Marine : interopérabilité et résilience, plus vite et plus fort
Avec ses innovations technologiques et ses talents, la Marine se prépare aux futures interventions en interarmées et en coalition. L’Europe va se projeter au-delà de la Méditerranée, jusqu’à l’arc Iran-Pakistan et l’Afrique.
L’amiral Pierre Vandier, chef d’état-major de la Marine (CEMM), l’a expliqué au cours d’une rencontre organisée, le 8 mars 2022 à Paris, par l’Association des journalistes de défense.
Bouleversement géopolitique. Le monde vient d’entrer dans une logique de puissance remettant en cause l’architecture de sécurité internationale, souligne le CEMM. L’intervention russe en Ukraine ne constitue pas une crise, comme au Proche-Orient, mais un changement profond sur les plans militaire et économique affectant les approvisionnements en pétrole, gaz (russe) et blé (russe et ukrainien). Elle ne se réduit pas à la mer Noire, mais s’inscrit dans un ensemble cohérent du port de Sébastopol (Crimée) à celui de Mourmansk (Nord du cercle polaire arctique). Déployé en Méditerranée orientale en support de la mission OTAN, le groupe aéronaval lance deux patrouilles de chasseurs Rafale et une de l’avion de guet aérien Hawkeye chaque jour. Un Rafale peut effectuer un aller-retour jusqu’en Roumanie en 1h30. Un sous-marin nucléaire d’attaque se trouve en océan Indien et la frégate de surveillance Vendémiaire en mer de Chine. Selon le document Brèves Marines (octobre 2021) du Centre d’études stratégique de la marine, des Etats historiquement maritimes renforcent leurs capacités en sous-marins et navires de surface et de débarquement. Plusieurs puissances émergentes, dont la Turquie, acquièrent des capacités de protection, d’intervention et parfois de projection océanique. En outre, l’Asie rassemble 55 % des sous-marins en service dans le monde, d’abord en Chine, au Japon, en Corée du Sud, en Australie, en Inde et au Pakistan, puis au Viêt Nam, en Birmanie, en Thaïlande et au Bangladesh. Faute de pouvoir mettre en œuvre un porte-avions, des Etats se dotent de bâtiments d’assaut amphibies.

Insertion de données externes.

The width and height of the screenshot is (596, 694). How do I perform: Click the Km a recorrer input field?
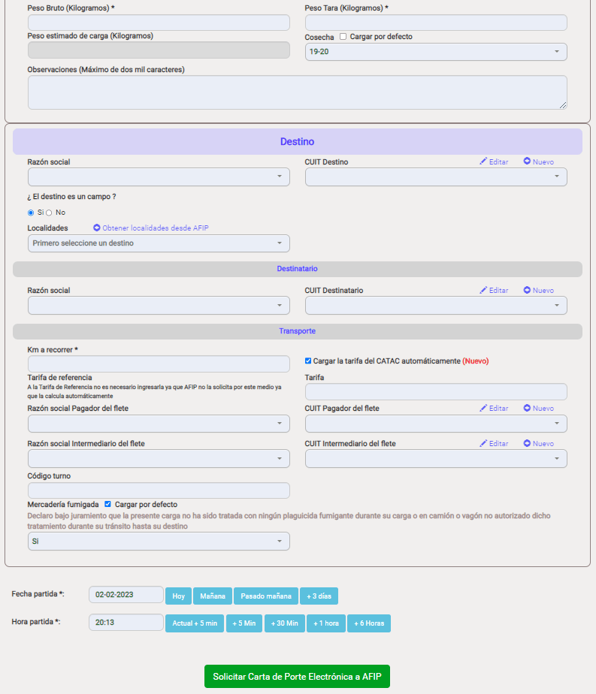click(x=159, y=364)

Combat aéromaritime. L’exercice « Polaris 2021 » a permis de renforcer les capacités en combat aéromaritime de haute intensité. Du 18 novembre au 3 décembre 2021 sur les façades méditerranéenne et atlantique, il a mobilisé plus de 6.000 militaires français (130 soldats de l’armée de Terre) et étrangers et, notamment, le porte-avions nucléaire Charles-de Gaulle et le porte-hélicoptères amphibie Tonnerre. « Polaris 21 » a provoqué un changement de la manière de penser, estime le CEMM. Il a mis en œuvre deux forces symétriques, qui ont dû gérer leurs ressources en pétrole et en munitions et innover sur le plan tactique. Les commandants d’unités ont dû utiliser de nouvelles technologies et de nouveaux concepts, afin de surprendre l’adversaire pour conserver leur liberté d’action. Habitué à se préparer à la guerre selon une doctrine et par l’entraînement, le chef d’aujourd’hui doit faire face à l’incertitude, l’imprévu et la vulnérabilité consécutive à une perte de communication par satellite ou un dysfonctionnement du GPS, indispensables aux missiles de croisière. Il s’agit de maintenir le combat au même niveau, mais en mode dégradé, grâce à la résilience globale où chaque opérateur doit pouvoir être remplacé par un autre. Des marins « ambassadeurs internes » expliquent à d’autres marins comment changer de métier en cours de carrière. Sur le plan technique, le drone naval mode hélicoptère, véritable œil déporté, sera expérimenté mi-avril pendant la mission « Jeanne d’Arc 2022 ».